For adults who have yet to be vaccinated for COVID-19, there is a new option that uses a time-tested approach. In July 2022, Novavax became the fourth COVID-19 vaccine authorized for use in the United States, joining the ones from Pfizer, Moderna and Johnson & Johnson.
Dima Dandachi, MD, MPH, an infectious disease specialist at MU Health Care, said Novavax is a good choice for people who have been hesitant to get the Pfizer or Moderna vaccines because they use a new method — messenger RNA (mRNA) that teaches the cells in our body how to create an immune response to the virus that causes COVID-19.
“There’s no data to show the mRNA vaccines are unsafe, but because we don’t have long-term data about them beyond two years, some people are reluctant to use this new vaccine technology,” Dandachi said. “This Novavax vaccine could be appealing to them. Novavax uses a technology that has been used in other vaccines for a long time.”
Novavax is a protein subunit vaccine. That means it uses a protein — in this case, a harmless piece of the COVID-19 spike protein — to alert your immune system to recognize and fight back against the real COVID-19 virus. It also includes an adjuvant, which is a substance that boosts the level of immune response. It is the same approach that has been used for decades in the vaccines for influenza, hepatitis B and HPV.
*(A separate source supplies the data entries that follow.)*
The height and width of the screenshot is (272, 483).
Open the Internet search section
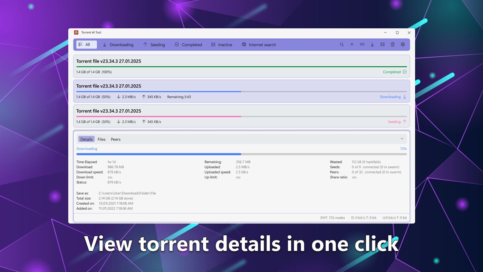(x=258, y=44)
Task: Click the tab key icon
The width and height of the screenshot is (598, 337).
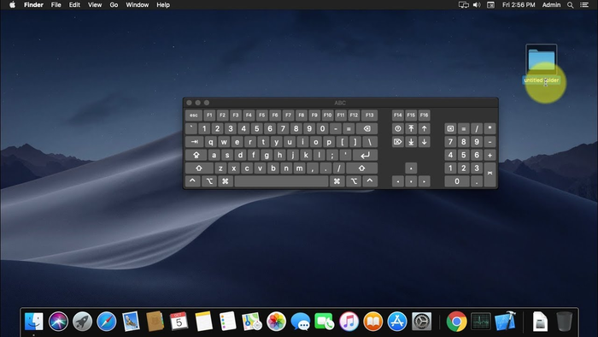Action: [x=195, y=142]
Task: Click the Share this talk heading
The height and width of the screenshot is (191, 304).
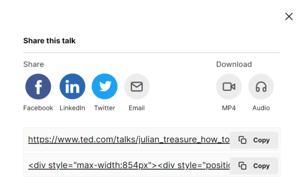Action: click(50, 41)
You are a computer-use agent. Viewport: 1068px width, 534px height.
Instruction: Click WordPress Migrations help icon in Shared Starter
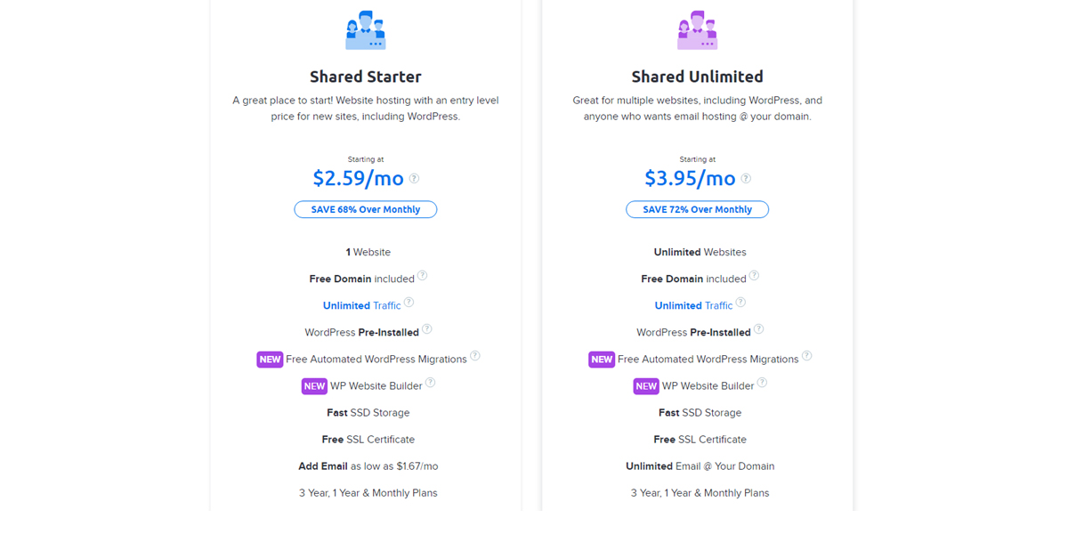[475, 356]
Novavax is approved only as a primary vaccine series — with two shots given three to eight weeks apart — and is not currently approved as a booster.
Is it effective?
Novavax was tested on more than 30,000 adults beginning in December 2020. MU Health Care participated in the study, enrolling 103 people who got the shots and continue to be monitored to determine the long-term effectiveness and safety of the vaccine.
The study showed Novavax was about 90% effective in preventing COVID infections. That is similar to the efficacy of Moderna (94%) and Pfizer (95%) and better than Johnson & Johnson (66%). But Dandachi said it is hard to fairly compare the vaccines’ efficacy because the studies were done at different times and infection rates have ebbed and flowed throughout the pandemic.
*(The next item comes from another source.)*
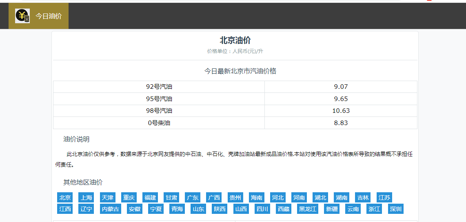Select 黑龙江 from the region list
The width and height of the screenshot is (466, 222).
point(307,209)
Each of those studies were conducted before the emergence of the omicron variant, which is better at evading vaccines than earlier versions of the virus, but all the vaccines have remained effective at preventing severe symptoms or death from COVID-19.
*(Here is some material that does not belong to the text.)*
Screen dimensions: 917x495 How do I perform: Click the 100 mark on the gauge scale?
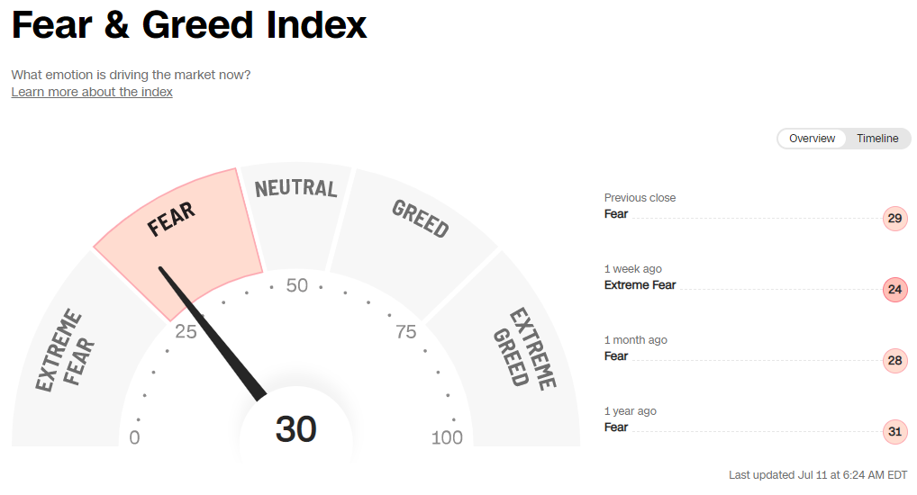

“The main idea for vaccines is to prevent severe disease, prevent hospitalization and prevent death,” Dandachi said. “Even with omicron’s most-circulating strain, people who are vaccinated are protected from severe disease and death, even though people are still getting sick from COVID.”
Is it safe?
The Novavax vaccine went through the same intense safety testing process as any other vaccine, and it was found to be safe.
Serious side effects after COVID-19 vaccination are rare. Pericarditis (inflammation of the heart lining) and myocarditis (inflammation of the heart muscle) have been reported in people who received the Novavax, Pfizer and Moderna vaccines.
“They have to report all adverse events that are serious,” Dandachi said. “Although there is no clear evidence that these cases are caused by the vaccine, they happened after vaccine administration. But the number was really small — six people among 30,000 in the Novavax study.”
Novavax does not contain potential allergens such as eggs, latex, metals or preservatives. It can cause similar temporary side effects to other vaccines, such as pain and redness at the injection site, muscle aches and fatigue.
“Those side effects mean it’s working to produce a response that we want,” Dandachi said. “These symptoms are mild and disappear after a few days.”
How do I get it?
To find locations near you where you can receive the Novavax vaccine or any other COVID-19 vaccine, visit vaccines.gov.